**TASK DIRECTIONS:** For each line of the listing that holds "computer", show the full line.

**TASK MATERIAL:**
######
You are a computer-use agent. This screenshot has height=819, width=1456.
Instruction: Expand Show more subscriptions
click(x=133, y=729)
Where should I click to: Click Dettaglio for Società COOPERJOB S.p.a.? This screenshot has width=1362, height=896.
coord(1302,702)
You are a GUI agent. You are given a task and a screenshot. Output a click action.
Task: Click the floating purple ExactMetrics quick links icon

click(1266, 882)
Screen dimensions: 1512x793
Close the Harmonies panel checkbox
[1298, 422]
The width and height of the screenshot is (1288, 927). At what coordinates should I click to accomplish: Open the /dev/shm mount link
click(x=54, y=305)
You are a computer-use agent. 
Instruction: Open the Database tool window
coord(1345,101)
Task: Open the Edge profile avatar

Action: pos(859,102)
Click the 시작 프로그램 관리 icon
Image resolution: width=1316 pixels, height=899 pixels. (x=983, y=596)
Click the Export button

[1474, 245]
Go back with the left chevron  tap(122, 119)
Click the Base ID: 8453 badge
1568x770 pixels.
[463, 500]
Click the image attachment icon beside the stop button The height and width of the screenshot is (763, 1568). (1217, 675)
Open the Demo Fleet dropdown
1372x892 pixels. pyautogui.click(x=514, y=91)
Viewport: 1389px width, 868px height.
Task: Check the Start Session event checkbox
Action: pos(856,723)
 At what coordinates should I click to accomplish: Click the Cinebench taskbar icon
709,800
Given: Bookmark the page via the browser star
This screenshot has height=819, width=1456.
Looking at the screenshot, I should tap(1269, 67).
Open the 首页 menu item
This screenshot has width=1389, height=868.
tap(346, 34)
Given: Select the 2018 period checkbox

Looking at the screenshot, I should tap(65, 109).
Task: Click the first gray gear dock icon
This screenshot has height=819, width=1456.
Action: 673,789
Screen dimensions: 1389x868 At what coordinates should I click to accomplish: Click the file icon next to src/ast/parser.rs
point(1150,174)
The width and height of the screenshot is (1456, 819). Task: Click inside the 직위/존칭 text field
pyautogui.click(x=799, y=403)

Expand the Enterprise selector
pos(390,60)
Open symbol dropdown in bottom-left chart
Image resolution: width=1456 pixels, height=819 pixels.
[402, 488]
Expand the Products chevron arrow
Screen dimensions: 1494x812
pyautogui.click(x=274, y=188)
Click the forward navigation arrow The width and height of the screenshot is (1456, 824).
######
**YOUR SOLUTION:**
You are a computer-use agent. This screenshot has height=819, width=1456.
You are a computer-use agent. 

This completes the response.